**Records for the exercise**
================================

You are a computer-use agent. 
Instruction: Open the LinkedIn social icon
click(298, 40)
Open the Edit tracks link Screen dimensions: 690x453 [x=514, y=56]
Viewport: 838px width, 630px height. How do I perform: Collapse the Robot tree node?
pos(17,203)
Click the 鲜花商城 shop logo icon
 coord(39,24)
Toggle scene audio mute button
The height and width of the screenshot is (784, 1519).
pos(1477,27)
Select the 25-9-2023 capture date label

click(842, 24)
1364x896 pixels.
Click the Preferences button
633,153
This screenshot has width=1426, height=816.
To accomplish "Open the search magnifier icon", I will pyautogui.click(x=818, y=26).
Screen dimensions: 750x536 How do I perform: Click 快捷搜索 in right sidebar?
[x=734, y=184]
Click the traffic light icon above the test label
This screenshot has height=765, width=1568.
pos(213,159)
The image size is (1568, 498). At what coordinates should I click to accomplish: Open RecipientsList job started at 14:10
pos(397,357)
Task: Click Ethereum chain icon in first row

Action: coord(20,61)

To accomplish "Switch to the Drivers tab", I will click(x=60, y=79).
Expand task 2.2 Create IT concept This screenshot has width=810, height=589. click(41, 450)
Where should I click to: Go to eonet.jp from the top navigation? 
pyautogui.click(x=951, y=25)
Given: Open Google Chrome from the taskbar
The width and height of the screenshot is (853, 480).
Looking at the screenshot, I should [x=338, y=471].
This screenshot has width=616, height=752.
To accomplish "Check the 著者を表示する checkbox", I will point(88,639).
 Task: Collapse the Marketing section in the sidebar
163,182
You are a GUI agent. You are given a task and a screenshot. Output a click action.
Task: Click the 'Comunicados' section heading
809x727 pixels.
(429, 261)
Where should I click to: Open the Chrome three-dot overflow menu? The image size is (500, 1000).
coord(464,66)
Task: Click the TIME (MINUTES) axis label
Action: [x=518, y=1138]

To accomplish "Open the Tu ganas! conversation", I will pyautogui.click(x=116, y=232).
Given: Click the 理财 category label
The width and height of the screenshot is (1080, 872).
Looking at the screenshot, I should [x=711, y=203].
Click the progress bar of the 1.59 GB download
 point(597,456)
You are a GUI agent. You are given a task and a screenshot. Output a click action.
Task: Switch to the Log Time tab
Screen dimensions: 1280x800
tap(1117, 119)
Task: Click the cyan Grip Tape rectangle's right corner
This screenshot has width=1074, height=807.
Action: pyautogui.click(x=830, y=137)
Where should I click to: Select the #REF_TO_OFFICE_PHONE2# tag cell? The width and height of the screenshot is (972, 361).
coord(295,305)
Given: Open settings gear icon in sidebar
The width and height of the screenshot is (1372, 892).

================================

**Task description**
Reproduce only the lines between the line containing "Given: Open settings gear icon in sidebar" and the last line of the records, those two lines included, exactly.

**Worked solution**
Given: Open settings gear icon in sidebar
The width and height of the screenshot is (1372, 892).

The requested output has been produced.